Artigo 3.º — Competência
Compete ao Conselho Consultivo de Museus emitir parecer sobre matérias da competência do IPM que, nos termos da lei ou de despacho do seu presidente, devam ser submetidas à sua apreciação, nomeadamente as previstas nas alíneas a), d), e), h), i), l) e s) do artigo 2.º do Decreto-Lei n.º 278/91, de 9 de Agosto, com a redacção que lhe foi dada pelo Decreto-Lei n.º 6/94, de 12 de Janeiro.
Artigo 4.º — Reuniões
1 - O Conselho Consultivo funciona em reuniões plenárias.
2 - As reuniões ordinárias do Conselho têm uma periodicidade semestral, ocorrendo nos meses de Janeiro e Julho, e as extraordinárias têm lugar sempre que o presidente as convocar, nos termos do disposto no Código do Procedimento Administrativo.
Artigo 5.º — Competência do presidente
Compete ao presidente do Conselho Consultivo;
Presidir às reuniões, delegando, por motivo e ausência ou impedimento, no subdirector do IPM;
Estabelecer a ordem de trabalhos das reuniões;
Designar e distribuir a um relator, para efeitos de elaboração de parecer, os assuntos a submeter à apreciação do Conselho.
Artigo 6.º — Deliberações
1 - O Conselho Consultivo só delibera quando esteja presente a maioria dos seus membros com direito a voto.

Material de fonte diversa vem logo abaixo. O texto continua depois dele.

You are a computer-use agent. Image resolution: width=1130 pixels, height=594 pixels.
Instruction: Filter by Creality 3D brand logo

2 - Os membros do Conselho Consultivo presentes em cada reunião não podem abster-se de votar, tendo o presidente, ou quem o substituir, voto de qualidade.
Artigo 7.º — Actas
1 - De cada reunião do Conselho Consultivo é lavrada acta, que contém um resumo de tudo o que nela tiver ocorrido.
2 - Os membros do Conselho Consultivo podem emitir declarações de voto, que são ditadas ou juntas à acta.

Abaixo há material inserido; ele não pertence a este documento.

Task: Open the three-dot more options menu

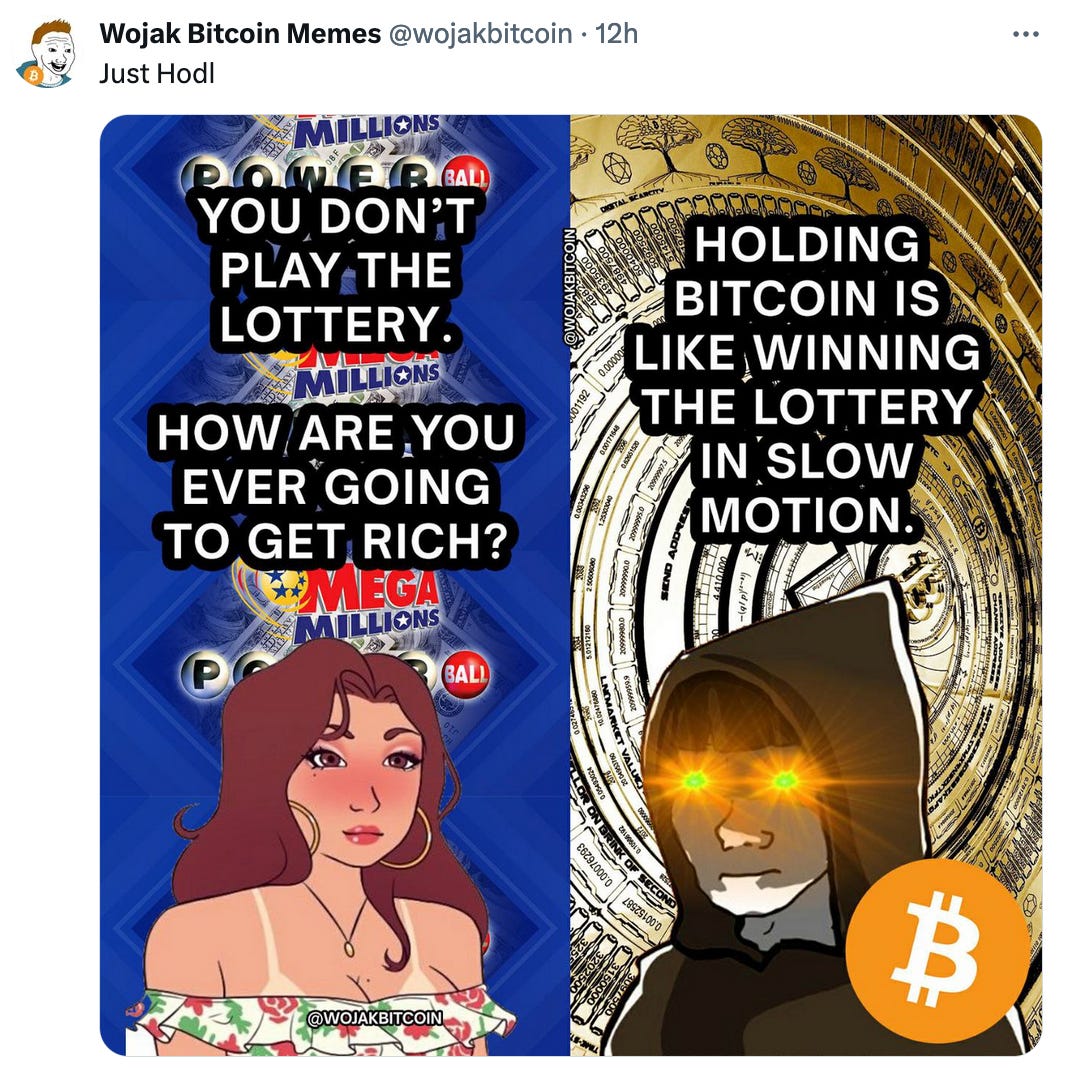Action: [x=1025, y=34]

3 - As actas são lavradas pelo secretário e postas à aprovação no final da respectiva reunião ou no início da seguinte, sendo assinadas, após aprovação, por todos os membros presentes na reunião a que se refere.
Artigo 8.º — Secretário
As funções de secretário do Conselho Consultivo competem a um técnico superior do IPM, a designar pelo presidente.